We’re up in Stonington this weekend to do so spring clean-up and planting. It is still very cool up here—the high today will be around 50—but it’s sunny and the weather app indicates that the below freezing temperatures are behind us.
This morning I took Betty for a walk and, as we ambled down the aptly named Sea Breeze Street I caught my first whiff of salt air. Its invigorating tang quickened my step, and when we reached the small harbor next to the mail boat dock, the sunlight was dazzling on the water. We completed the walk by trudging up Granite Street, looping back through town, then heading up the Pink Street walkway. When we crested the hill on Highland Avenue, we were rewarded with a bird’s eye view of the lobster boats in the harbor and the islands beyond.
It’s nice to be back on the coast, even if only for a short while.
We got a bird’s eye view of the countryside around Charleston, South Carolina as we flew in this morning. It’s easy to see why this area is called the “low country”—it’s as flat as a pancake.
And it’s hard to believe that the ocean that laps up against those sandy beaches is the same Atlantic Ocean that pounds the rocky shores of Maine. Down here the water is a pleasant and warm green; around Stonington it’s blue-grey and even looks icy cold.
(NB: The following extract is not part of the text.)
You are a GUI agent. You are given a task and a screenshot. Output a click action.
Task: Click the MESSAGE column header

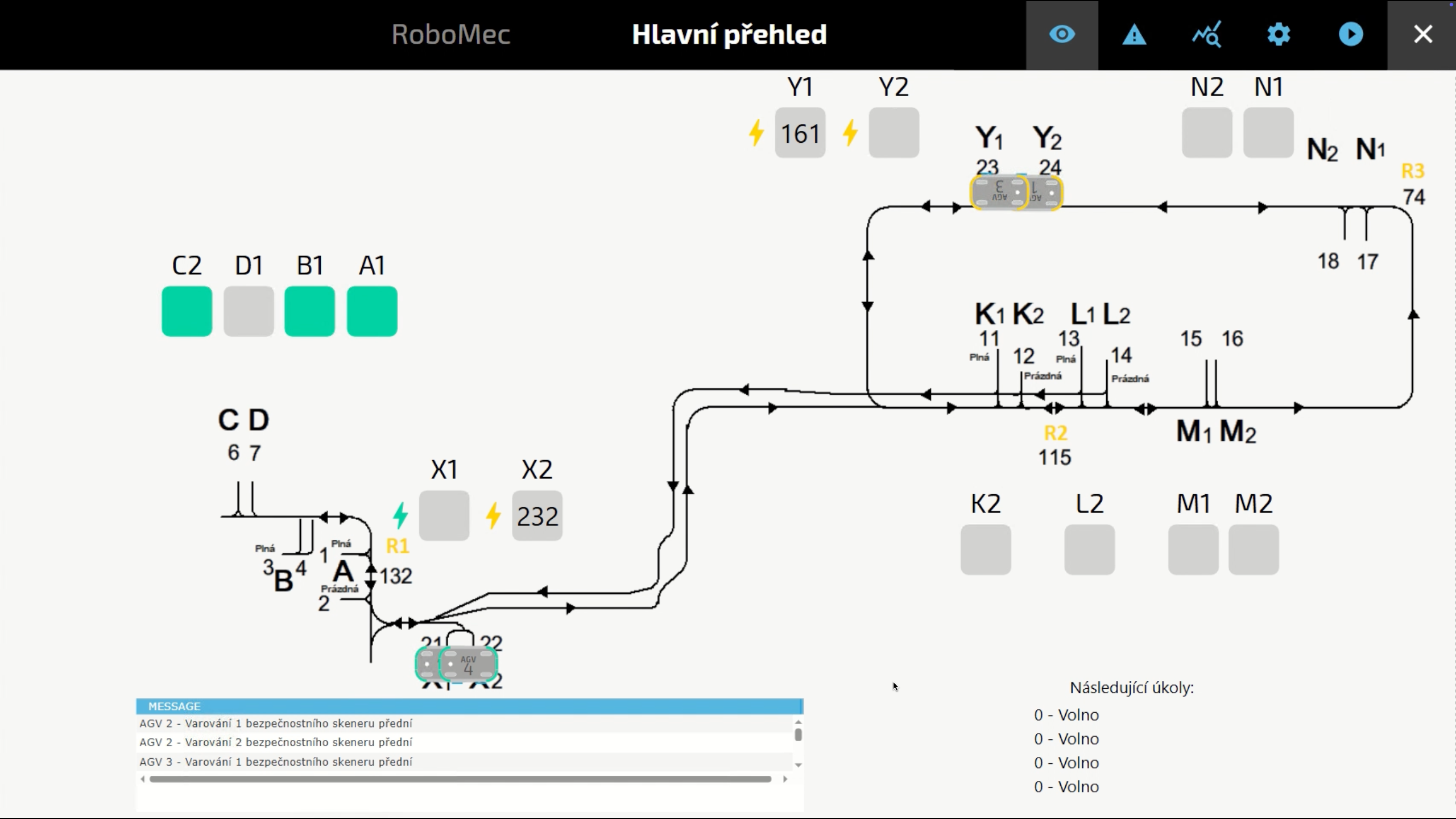[x=174, y=706]
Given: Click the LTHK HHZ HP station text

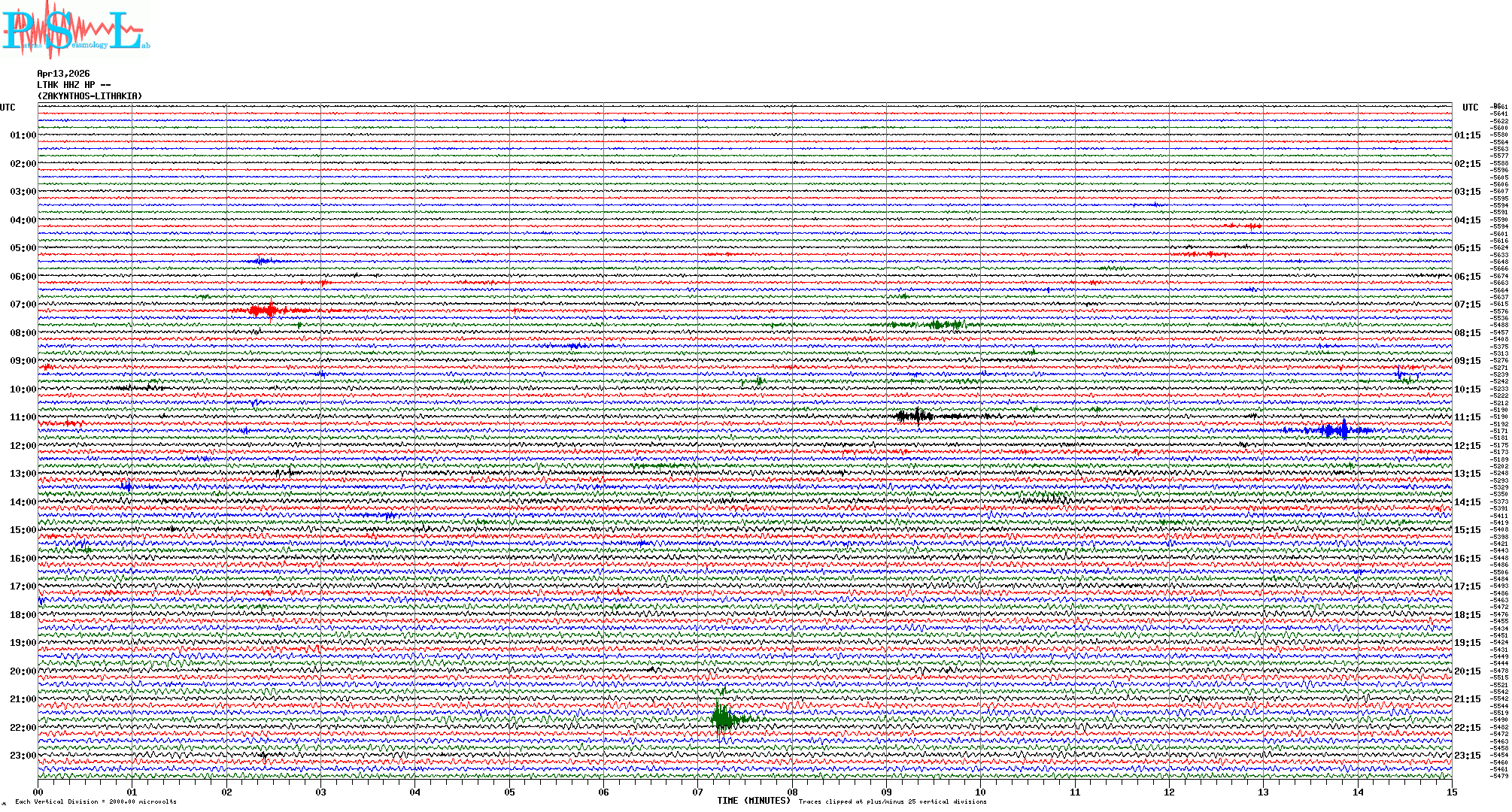Looking at the screenshot, I should tap(73, 85).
Of the garden of late bloomers, the Montauk daisy is the most frustrating. Two years after we replanted a portion of the plant that was gifted by a generous neighbor, I still have not personally seen its blooms. As flowers go, it’s a tantalizing tease.
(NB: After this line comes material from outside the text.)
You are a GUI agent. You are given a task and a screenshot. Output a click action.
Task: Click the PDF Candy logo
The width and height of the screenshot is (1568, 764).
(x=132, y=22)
The plant seems to thrive in the Stonington climate. Last year it took firm root after our replanting, grew considerably, and produced lots of buds that were just getting ready to bloom when they were neatly clipped off and consumed by the local rampaging deer horde. This year the Montauk daisy grew like crazy—so much so that it has overwhelmed its bed, and I’ll have to split it up and replant parts of it elsewhere in the down yard next spring—and the deer have blessedly stayed away, but I had to head back to Columbus before the blossoming started. The buds were out and getting ready, but stubbornly refused to comply with my travel schedule.
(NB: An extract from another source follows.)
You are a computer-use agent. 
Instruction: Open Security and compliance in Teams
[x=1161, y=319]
The flowers have now begun to open, and Russell graciously sent along this photo, but of course it’s just not the same as checking out the flowers, in the sunshine, with your own two eyes. Seeing the Montauk daisies in full bloom will have to remain an aspirational goal until next year.
I’m back in Columbus, after a happily uneventful travel day. It was weird to wake up in our German Village bedroom and not see a scene like the photo above, taken one morning earlier this week, right outside our bedroom window. So I’m going to indulge myself by posting this last sunrise picture before transitioning fully back to Midwest sights and sounds.
They say that people who live around physical beauty eventually become indifferent to it. So far that hasn’t happened with me and the sights presented by living somewhere with a view of water and sun. Maybe it’s because the harbor views still seem so novel after decades living in the landlocked Midwest, or maybe it’s because my time in Stonington is broken up by returns to Columbus, or maybe I just like sunrises that have lobster boats in the picture. I hope I never reach the point where I can pass by a striking sunrise without stopping to goggle at it, and looking forward to seeing more.
It was a beautiful morning yesterday. The sky was blue, the sun painted the eastward facing houses on Greenhead peninsula with a brilliant, glowing luminosity, and the tide was out, which allowed me to walk far out onto the rocky outcroppings along the shoreline and get a good view at the long pier fronting the water.
I wanted to get a good, long look at this pretty little part of the world, which I have called home for the past few months, and lock it securely in my memory before heading back to the Midwest. I took this photograph because sometimes a photo app can help the memory, too.